With both ends included, repeat exactly the lines of the entries below from the one containing "Click the Vencedor Olimpik Mytishchi label" down to the one containing "Activate the Select", and no others.

━━━ INFORMATION SUPPLIED ━━━

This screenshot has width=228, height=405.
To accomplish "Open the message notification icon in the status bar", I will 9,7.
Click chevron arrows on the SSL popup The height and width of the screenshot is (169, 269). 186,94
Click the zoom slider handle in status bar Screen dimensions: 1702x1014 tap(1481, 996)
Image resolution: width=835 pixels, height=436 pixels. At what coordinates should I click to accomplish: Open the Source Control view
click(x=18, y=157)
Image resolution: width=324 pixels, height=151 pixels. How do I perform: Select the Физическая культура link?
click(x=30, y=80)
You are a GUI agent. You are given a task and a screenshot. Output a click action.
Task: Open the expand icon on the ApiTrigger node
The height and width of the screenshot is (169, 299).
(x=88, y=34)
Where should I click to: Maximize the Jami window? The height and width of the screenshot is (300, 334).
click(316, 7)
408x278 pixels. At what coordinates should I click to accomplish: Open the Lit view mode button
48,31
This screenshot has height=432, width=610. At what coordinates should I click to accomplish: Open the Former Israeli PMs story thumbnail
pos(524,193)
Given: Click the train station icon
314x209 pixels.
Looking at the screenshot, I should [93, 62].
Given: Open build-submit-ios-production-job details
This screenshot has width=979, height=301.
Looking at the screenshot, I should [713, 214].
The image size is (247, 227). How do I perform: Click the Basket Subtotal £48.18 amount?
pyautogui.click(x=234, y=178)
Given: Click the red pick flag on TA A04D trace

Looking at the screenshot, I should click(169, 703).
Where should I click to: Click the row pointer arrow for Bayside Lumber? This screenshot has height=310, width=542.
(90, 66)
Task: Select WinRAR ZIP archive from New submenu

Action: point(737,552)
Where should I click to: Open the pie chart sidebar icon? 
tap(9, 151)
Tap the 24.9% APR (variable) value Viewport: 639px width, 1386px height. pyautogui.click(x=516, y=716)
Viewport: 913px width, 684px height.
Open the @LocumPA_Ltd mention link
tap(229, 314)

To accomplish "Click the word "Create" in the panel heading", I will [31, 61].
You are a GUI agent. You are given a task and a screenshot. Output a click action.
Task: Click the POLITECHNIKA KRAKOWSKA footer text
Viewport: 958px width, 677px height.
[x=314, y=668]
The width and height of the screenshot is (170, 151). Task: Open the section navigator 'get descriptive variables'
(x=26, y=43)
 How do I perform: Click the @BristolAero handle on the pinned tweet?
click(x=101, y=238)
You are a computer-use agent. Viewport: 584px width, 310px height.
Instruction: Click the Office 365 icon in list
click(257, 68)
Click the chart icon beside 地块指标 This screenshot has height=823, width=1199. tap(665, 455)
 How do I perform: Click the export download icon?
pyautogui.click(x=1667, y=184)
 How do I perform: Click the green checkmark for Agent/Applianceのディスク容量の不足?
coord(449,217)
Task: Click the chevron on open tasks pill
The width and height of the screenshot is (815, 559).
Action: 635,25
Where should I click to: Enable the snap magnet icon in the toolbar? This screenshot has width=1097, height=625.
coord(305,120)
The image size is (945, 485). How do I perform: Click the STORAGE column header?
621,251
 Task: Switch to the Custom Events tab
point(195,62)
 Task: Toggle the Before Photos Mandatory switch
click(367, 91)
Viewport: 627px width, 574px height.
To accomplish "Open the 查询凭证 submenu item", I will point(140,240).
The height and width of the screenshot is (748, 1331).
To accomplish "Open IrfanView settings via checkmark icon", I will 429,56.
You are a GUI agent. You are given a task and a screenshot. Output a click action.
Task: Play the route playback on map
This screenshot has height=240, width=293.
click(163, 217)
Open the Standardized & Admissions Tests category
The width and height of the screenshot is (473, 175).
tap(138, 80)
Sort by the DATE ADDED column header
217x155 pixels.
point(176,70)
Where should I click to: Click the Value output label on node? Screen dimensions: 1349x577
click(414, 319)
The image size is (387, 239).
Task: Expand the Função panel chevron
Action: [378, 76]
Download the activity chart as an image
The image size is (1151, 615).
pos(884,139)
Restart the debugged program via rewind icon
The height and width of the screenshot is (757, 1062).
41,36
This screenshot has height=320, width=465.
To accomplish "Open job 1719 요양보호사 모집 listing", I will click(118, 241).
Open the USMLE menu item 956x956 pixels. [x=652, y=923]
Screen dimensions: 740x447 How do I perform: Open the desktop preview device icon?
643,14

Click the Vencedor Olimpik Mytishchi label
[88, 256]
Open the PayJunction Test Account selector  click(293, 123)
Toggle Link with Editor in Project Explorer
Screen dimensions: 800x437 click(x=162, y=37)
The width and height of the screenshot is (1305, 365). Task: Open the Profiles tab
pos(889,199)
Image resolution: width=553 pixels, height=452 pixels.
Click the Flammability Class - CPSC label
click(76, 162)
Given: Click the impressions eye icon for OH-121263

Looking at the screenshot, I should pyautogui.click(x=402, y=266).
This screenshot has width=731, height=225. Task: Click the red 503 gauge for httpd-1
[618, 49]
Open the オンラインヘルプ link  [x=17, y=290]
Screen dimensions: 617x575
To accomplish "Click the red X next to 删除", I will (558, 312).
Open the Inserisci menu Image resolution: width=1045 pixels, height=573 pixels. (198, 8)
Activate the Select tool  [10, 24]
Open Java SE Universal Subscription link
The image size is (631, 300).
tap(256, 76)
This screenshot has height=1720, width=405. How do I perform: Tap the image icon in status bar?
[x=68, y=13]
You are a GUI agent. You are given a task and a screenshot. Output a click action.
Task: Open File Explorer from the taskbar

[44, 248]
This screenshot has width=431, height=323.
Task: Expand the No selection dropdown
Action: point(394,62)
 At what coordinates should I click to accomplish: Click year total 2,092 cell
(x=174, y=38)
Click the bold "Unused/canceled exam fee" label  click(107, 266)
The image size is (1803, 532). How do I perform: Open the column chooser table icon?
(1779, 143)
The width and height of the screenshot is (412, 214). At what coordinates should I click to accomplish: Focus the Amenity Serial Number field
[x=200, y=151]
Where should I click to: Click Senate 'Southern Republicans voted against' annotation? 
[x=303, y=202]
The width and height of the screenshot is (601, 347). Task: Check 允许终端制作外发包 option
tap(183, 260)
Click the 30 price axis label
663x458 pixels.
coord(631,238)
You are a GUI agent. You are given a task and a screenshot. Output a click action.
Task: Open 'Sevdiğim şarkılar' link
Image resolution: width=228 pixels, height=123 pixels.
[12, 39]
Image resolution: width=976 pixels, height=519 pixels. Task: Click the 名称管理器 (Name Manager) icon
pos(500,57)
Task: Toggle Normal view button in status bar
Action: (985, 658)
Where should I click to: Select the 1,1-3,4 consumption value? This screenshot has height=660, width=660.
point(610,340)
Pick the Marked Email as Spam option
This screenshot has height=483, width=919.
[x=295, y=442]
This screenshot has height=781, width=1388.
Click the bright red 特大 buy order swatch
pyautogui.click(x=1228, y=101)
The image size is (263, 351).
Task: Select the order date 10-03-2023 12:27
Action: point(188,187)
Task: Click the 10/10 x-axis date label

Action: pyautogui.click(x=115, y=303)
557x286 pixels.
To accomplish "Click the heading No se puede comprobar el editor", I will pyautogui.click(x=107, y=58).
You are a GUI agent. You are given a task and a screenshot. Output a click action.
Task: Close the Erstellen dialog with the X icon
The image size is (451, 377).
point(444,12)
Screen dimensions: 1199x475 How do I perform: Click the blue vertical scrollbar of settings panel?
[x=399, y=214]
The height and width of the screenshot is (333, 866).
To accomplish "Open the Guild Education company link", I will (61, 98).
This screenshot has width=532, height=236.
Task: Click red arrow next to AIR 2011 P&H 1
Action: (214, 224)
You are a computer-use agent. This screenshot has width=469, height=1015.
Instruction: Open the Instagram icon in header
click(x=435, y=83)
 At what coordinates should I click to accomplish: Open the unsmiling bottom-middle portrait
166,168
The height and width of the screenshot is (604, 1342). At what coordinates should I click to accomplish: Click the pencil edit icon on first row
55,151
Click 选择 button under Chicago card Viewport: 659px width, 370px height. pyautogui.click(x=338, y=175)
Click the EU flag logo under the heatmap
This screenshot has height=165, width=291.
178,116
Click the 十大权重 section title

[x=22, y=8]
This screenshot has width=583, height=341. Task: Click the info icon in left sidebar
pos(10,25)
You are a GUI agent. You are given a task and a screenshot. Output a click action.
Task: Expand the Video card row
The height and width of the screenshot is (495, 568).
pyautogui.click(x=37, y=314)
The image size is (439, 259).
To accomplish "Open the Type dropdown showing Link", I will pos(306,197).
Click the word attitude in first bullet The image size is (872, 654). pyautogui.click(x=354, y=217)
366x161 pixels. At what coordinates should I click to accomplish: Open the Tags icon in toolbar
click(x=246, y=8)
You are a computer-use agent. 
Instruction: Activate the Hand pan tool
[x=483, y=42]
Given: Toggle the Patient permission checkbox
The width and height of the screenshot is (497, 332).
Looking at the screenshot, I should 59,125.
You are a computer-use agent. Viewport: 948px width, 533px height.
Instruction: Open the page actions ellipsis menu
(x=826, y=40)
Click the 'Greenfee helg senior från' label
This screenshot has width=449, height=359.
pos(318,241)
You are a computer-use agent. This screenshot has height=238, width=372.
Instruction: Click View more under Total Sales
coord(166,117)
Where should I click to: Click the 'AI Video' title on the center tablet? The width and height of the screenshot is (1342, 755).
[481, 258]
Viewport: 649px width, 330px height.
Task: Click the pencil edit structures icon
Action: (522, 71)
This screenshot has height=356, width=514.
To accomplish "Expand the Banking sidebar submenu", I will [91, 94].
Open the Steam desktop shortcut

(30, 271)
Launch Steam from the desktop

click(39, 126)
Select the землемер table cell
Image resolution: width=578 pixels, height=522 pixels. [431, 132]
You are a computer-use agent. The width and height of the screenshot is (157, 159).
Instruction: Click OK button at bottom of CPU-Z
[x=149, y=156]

━━━

* [EXERCISE OUTPUT]:
Click the Vencedor Olimpik Mytishchi label
[88, 256]
Open the PayJunction Test Account selector  click(293, 123)
Toggle Link with Editor in Project Explorer
Screen dimensions: 800x437 click(x=162, y=37)
The width and height of the screenshot is (1305, 365). Task: Open the Profiles tab
pos(889,199)
Image resolution: width=553 pixels, height=452 pixels.
Click the Flammability Class - CPSC label
click(76, 162)
Given: Click the impressions eye icon for OH-121263

Looking at the screenshot, I should pyautogui.click(x=402, y=266).
This screenshot has width=731, height=225. Task: Click the red 503 gauge for httpd-1
[618, 49]
Open the オンラインヘルプ link  [x=17, y=290]
Screen dimensions: 617x575
To accomplish "Click the red X next to 删除", I will (558, 312).
Open the Inserisci menu Image resolution: width=1045 pixels, height=573 pixels. (198, 8)
Activate the Select tool  [10, 24]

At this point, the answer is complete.